WHAT THE TASK REQUIRES ▸ For each line below that includes the word "size", make a copy.

DATA RECORDS ▸
####

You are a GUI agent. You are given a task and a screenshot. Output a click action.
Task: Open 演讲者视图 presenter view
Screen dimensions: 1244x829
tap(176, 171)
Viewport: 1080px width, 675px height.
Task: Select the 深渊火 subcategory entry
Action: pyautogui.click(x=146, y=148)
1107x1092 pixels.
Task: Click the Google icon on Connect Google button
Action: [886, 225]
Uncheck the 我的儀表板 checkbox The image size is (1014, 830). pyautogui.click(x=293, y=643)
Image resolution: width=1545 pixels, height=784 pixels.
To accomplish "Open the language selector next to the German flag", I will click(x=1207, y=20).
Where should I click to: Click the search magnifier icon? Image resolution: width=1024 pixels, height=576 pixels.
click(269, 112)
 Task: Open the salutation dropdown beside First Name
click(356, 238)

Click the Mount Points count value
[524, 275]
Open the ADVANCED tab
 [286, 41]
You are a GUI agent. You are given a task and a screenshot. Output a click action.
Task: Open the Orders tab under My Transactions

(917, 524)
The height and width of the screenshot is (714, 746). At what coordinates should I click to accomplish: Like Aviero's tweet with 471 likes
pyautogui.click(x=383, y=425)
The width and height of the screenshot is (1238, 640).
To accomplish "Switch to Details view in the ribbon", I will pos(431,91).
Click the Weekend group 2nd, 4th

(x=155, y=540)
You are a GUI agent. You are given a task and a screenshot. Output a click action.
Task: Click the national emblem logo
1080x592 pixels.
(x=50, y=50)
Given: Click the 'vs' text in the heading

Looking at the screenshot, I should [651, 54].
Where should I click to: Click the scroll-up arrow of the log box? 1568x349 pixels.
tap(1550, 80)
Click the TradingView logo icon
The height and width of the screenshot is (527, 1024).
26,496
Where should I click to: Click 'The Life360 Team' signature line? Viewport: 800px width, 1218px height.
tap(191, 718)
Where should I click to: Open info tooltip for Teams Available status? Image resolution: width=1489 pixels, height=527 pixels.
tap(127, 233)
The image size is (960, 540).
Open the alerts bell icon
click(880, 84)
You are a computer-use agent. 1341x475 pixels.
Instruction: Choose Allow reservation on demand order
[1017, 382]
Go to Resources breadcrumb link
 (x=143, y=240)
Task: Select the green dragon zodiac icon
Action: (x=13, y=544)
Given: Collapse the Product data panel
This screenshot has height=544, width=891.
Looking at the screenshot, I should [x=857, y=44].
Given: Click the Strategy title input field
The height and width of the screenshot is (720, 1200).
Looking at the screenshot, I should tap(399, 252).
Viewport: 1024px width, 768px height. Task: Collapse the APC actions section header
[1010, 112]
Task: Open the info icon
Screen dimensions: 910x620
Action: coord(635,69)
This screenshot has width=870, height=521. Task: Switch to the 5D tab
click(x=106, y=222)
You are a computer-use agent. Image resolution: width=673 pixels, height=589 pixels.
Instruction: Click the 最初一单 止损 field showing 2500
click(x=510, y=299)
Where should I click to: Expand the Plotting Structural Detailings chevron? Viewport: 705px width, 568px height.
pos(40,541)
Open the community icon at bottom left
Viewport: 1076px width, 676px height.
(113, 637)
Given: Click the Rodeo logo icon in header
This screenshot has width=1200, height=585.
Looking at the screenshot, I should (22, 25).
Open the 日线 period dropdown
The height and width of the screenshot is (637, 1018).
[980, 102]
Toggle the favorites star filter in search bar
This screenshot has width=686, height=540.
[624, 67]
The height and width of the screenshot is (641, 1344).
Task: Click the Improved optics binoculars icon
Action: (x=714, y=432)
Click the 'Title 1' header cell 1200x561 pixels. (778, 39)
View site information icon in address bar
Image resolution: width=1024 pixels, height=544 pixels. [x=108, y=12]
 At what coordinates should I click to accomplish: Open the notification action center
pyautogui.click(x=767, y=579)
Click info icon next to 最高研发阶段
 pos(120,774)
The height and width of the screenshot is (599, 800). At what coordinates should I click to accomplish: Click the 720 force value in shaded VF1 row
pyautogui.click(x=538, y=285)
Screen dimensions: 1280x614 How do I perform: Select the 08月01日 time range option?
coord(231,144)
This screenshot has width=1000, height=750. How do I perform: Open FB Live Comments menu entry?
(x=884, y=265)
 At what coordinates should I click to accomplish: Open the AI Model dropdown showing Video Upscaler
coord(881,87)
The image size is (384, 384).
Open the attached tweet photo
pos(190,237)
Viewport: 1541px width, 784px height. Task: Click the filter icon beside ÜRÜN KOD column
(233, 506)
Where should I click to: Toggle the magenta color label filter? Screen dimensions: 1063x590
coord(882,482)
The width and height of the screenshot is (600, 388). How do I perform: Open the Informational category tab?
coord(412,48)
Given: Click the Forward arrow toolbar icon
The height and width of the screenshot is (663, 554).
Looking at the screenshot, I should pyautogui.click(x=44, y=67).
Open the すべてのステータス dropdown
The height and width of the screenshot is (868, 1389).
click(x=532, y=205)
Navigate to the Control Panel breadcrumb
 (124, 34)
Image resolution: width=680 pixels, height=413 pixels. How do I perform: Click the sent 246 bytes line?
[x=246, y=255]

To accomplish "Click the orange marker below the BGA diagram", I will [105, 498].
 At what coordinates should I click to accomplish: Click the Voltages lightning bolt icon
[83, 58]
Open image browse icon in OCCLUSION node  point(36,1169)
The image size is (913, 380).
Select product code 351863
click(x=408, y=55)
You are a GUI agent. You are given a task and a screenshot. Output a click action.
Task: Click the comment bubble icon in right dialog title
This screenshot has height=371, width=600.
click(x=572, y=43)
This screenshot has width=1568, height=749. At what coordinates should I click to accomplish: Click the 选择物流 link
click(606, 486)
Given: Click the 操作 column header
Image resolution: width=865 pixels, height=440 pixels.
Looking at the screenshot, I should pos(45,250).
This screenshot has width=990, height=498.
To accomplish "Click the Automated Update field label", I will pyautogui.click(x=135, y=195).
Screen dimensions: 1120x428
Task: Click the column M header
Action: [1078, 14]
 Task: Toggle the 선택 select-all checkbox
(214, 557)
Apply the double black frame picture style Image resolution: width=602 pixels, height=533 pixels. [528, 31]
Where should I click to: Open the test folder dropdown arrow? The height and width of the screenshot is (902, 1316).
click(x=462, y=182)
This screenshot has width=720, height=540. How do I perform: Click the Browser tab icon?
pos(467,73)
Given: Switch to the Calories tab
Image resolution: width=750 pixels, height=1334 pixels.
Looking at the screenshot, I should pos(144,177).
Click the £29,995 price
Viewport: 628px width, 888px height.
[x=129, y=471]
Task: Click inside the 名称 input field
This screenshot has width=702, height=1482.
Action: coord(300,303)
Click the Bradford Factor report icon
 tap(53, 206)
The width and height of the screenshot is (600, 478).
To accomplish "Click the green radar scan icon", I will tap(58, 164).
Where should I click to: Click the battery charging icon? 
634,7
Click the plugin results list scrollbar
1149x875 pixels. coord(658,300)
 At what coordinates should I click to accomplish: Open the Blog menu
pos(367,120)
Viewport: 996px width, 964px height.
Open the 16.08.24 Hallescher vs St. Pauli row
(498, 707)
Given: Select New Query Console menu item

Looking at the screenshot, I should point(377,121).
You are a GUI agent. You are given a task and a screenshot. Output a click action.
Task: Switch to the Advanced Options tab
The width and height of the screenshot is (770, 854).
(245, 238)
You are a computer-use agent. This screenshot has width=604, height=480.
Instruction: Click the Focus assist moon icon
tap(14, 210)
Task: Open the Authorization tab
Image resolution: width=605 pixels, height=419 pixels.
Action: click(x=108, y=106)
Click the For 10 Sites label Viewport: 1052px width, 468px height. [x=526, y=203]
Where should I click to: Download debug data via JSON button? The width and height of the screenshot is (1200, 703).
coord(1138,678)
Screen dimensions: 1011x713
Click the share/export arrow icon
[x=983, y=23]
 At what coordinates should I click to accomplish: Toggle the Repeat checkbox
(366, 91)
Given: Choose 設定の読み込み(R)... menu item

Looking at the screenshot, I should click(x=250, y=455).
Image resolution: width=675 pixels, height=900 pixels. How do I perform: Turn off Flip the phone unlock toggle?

####

THE COMPLETED TASK ▸
Uncheck the 我的儀表板 checkbox The image size is (1014, 830). pyautogui.click(x=293, y=643)
The image size is (960, 540).
The image size is (384, 384).
The image size is (913, 380).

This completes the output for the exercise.